People will argue persuasively that insisting that an athlete takes testosterone-suppressing medication to change a natural condition is a violation not only of individual human rights, but of its own rules. After all, since the 1970s, the vast majority of sports have affirmed and strengthened strictures on doping.

To force an athlete to change her body chemistry artificially seems monstrously hypocritical.

It also seems oddly out of sync with the zeitgeist, which has spirited to us a newish term — gender fluidity. This means that people are annexing the right to define their own sex and gender, perhaps swapping as they move through life, or even from one situation to the next. By opposing Semenya, sport confirms its commitment to the durable but outmoded binary model of two sexes at the very time when the rest of society is discarding it.

They insist sport’s so-called “level-playing field” has been unbalanced. In truth, there has never been a level-playing field: success in sport is due to a variety of unequally distributed benefits, including place of birth, access to facilities, coaching and a miscellany of psychological characteristics.

The CAS appears to have been impressed by the argument that Semenya’s above-normal concentrations of testosterone give her an unfair advantage over other female athletes. It’s a reductive argument and one that’s easy-on-the-intellect. But persuasive. Athletes who have transitioned from male-to-female are familiar with the argument – and are fighting it daily.

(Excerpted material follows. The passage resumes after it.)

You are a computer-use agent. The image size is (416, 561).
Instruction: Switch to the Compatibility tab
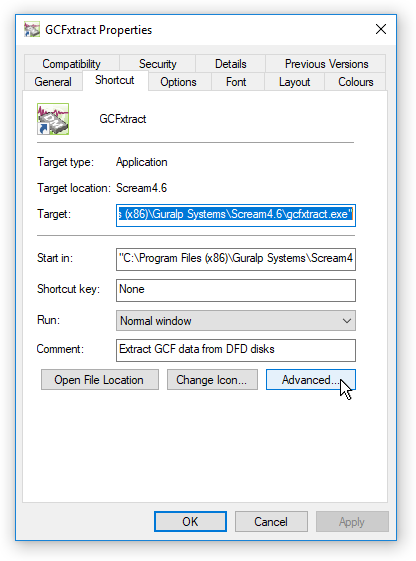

Semenya is not, of course, transgender, though, in many senses, the legal rejection of her appeal will reverberate. Transgender athletes across the whole spectrum of sport are under attack, particularly from female athletes who, like rivals of Semenya, feel aggrieved.

Semenya’s legal battle has concluded with a decision that will have consequences as impactful and far reaching as the 1970s ruling that prohibited performance-enhancing drugs. Semenya is now the symbol of a very modern debate over gender classifications, with the pronouncement sure to have implications for intersex and transgender women across sport.

Opposition to the traditional binary model of the sexes has been under attack since the start of this century and there is no sign that attack will cease.

Gender fluidity has flooded into all areas of society and many institutions have been forced to make accommodations. The employment sector, the criminal justice system, the military and education have all changed in a way that reflects our new understanding of sex and gender – as parts of a process rather than immovable halves of a duality.

Sport refuses to change.

Had the verdict gone with Semenya, another discourse would have opened up and sport would have been challenged to change in a way that reflected the world around it.

The challenge is still there, but sport has, in a perverse way, made it harder to change.

Reaffirming faith in a sex classification system that served sport well in the 20th century is a bit like championing the internal combustion engine at a time when most of the world has recognised fossil fuel depletion and is trying to find alternatives.